Coimbra
Este deserto é para velhos?
O número de serviços públicos encerrados nos últimos anos no país surpreendeu, pela dimensão, especialistas ouvidos pela Lusa, que alertam para os riscos de políticas que, em lugar de atenuar, agravam a tendência de despovoamento e envelhecimento do território.
Surpreendida com os mais de 6.500 serviços encerrados detetados num levantamento feito pela Lusa junto de organismos oficiais, Maria Filomena Mendes, presidente da Associação Portuguesa de Demografia, receia que estas medidas levem o interior a perder ainda mais população, não só porque uma população envelhecida precisa de mais cuidados e mais apoio como porque os mais jovens não se fixam se não existirem equipamentos de apoio social.
Isto num cenário em que a situação de despovoamento e de envelhecimento prevista de há muito surge agravada pela redução da imigração e pelo ”volume imenso de emigrantes”, sobretudo jovens em idade fértil, frisou.
Fernanda Cravidão, coordenadora e investigadora do Centro de Estudos em Geografia e Ordenamento do Território da Universidade de Coimbra, sublinha que o mapa de encerramentos mostra a consolidação de assimetrias há muito existentes no território nacional e lamenta o “fechar cego” que “parece estar a ser feito por pessoas que não conhecem verdadeiramente o território”.
“Ou se conhecem é mais grave porque vai penalizar os que já são mais penalizados”, afirmou, frisando que a gestão do território tem que ser vista “caso a caso” e não pode ser determinada por um contexto como o da crise atual.
“Só um desconhecimento do território pode explicar que se fechem todos os serviços nos mesmos locais”, disse, frisando que fica a ideia de que apenas os que são ativos e pagam impostos são válidos. “O argumento de que não há gente não pode ser argumento”, frisou.

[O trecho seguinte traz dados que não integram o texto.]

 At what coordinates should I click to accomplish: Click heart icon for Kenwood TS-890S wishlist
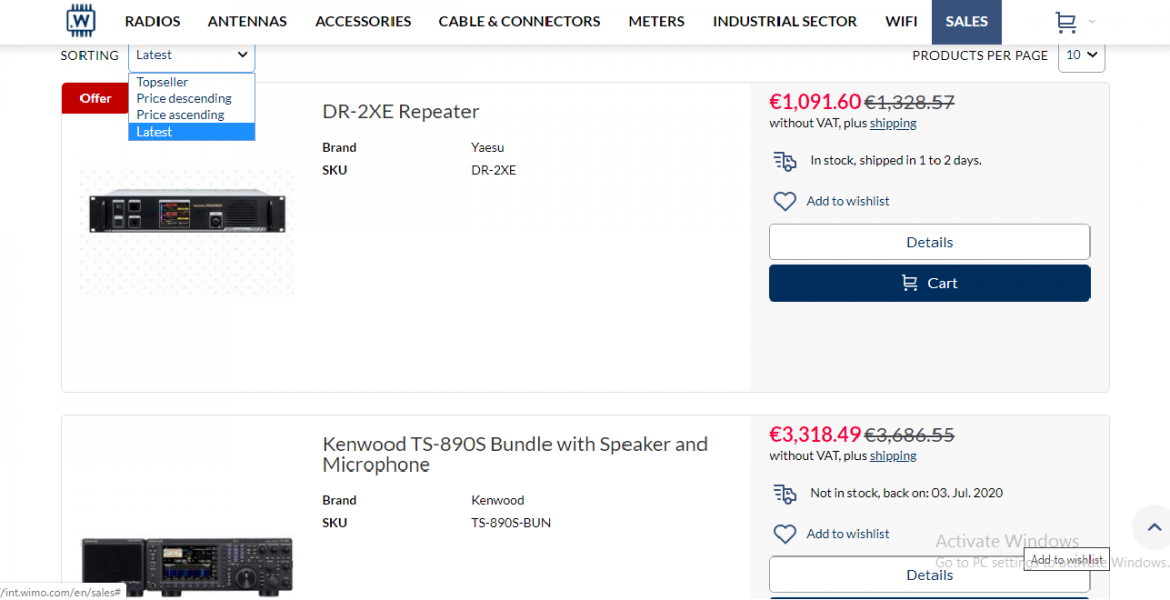785,534

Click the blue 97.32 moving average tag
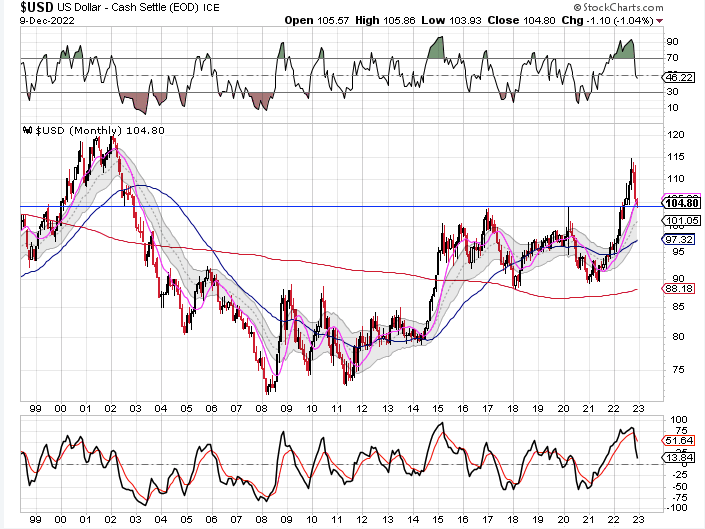[x=680, y=240]
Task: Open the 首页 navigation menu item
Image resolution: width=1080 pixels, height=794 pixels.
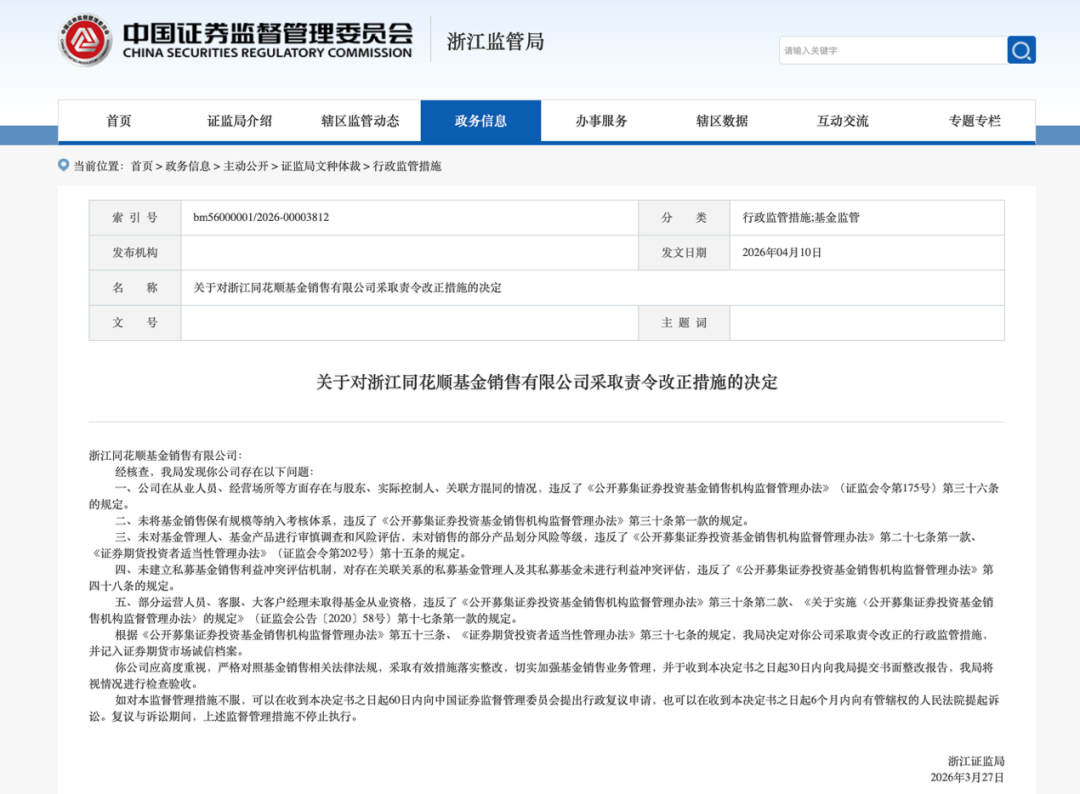Action: coord(120,120)
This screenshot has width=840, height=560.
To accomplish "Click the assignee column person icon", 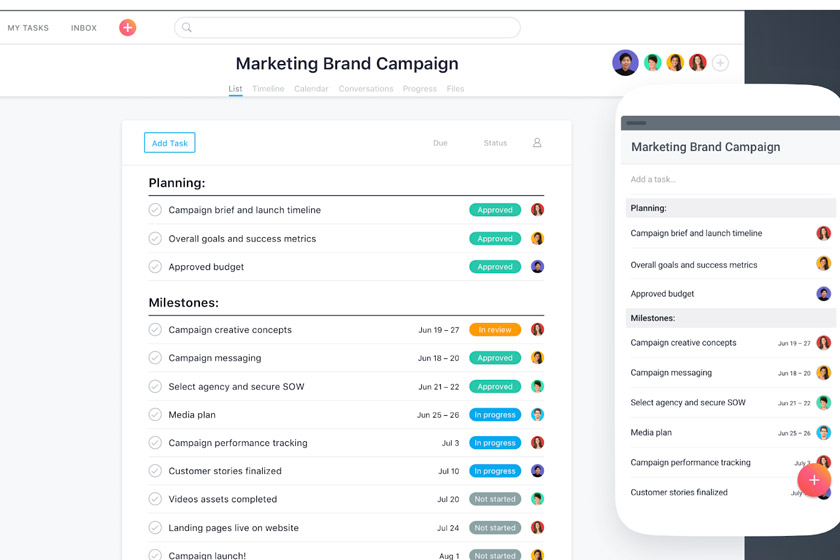I will point(537,143).
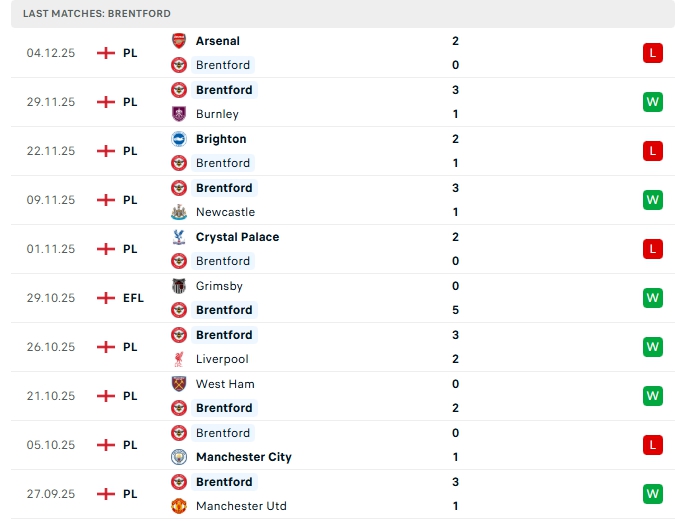Click the Manchester Utd crest icon
The height and width of the screenshot is (521, 683).
pos(179,506)
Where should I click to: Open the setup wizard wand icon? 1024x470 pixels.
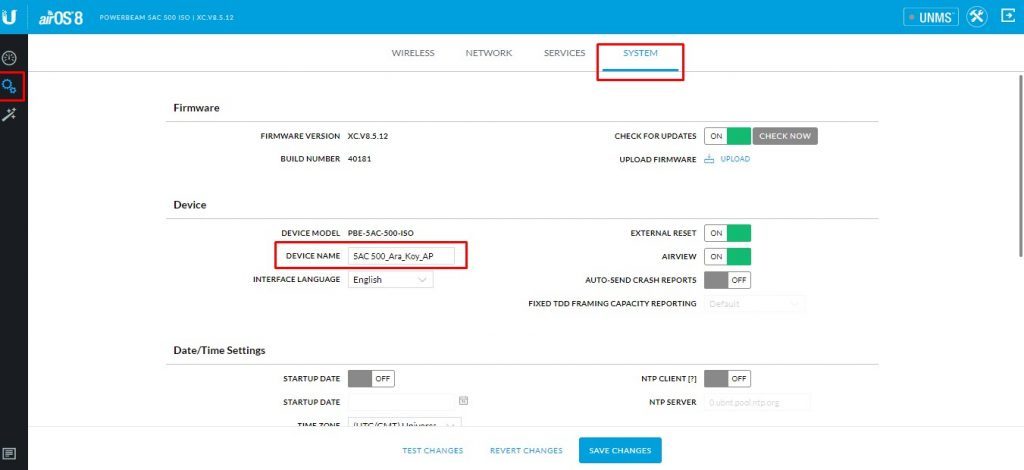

Também Jorge Malheiros, do Núcleo de Estudos Urbanos, Migrações, Espaços e Sociedades do Instituto de Geografia e Ordenamento do Território da Universidade de Lisboa, adverte que “psicologicamente fica a imagem de que estes espaços merecem um pouco menos, que são desvalorizados”.
“As pessoas ficam com a ideia de que não estão no lugar certo”, o que as leva a sair, levando à “morte dos lugares com o tempo”, adverte.
Para o demógrafo Mário Leston Bandeira, do ISCTE- Instituto Universitário de Lisboa, se do ponto de vista racional se pode afirmar que não faz sentido existirem serviços que respondem a um número reduzido de pessoas, a verdade é que não se têm procurado perceber as verdadeiras causas do declínio demográfico.
Dando como exemplo a Alemanha, que enfrenta igualmente uma forte quebra da natalidade e o envelhecimento da população mas que possui uma economia poderosa, Mário Leston Bandeira não tem dúvidas de que é preciso investir, “fazer o que é necessário para que as regiões mais afetadas possam ressurgir através de uma economia sustentável”.
Mais de 6.500 serviços públicos encerraram desde 2000, sobretudo no norte e interior do país, e mais de 150 devem encerrar proximamente, de acordo com um levantamento feito pela agência Lusa junto de entidades oficiais locais.